What is being asked
Give each line of the listing below as one string in a JSON list, skipping blank lines and leaving out the pictures.

Dataset rows
Start

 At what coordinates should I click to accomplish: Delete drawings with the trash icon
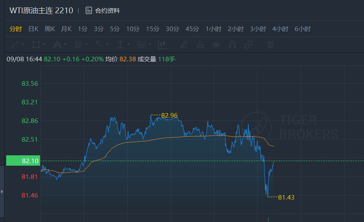click(270, 44)
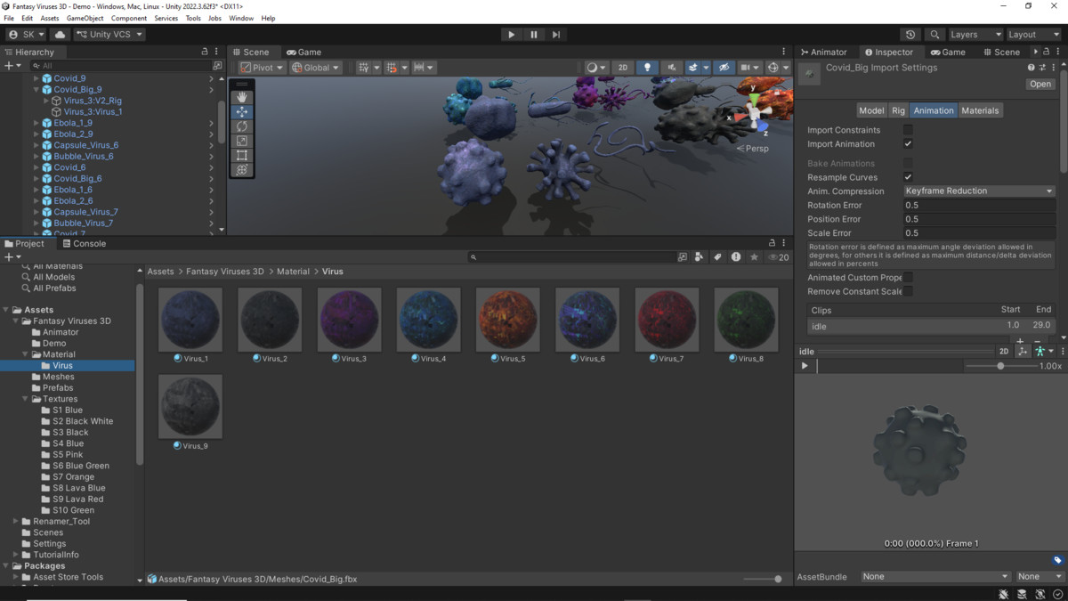The width and height of the screenshot is (1068, 601).
Task: Open the Undo History icon
Action: [x=910, y=35]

End

Full response
[
  " At what coordinates should I click to accomplish: Delete drawings with the trash icon",
  "click(270, 44)",
  "The width and height of the screenshot is (1068, 601).",
  "Task: Open the Undo History icon",
  "Action: [x=910, y=35]"
]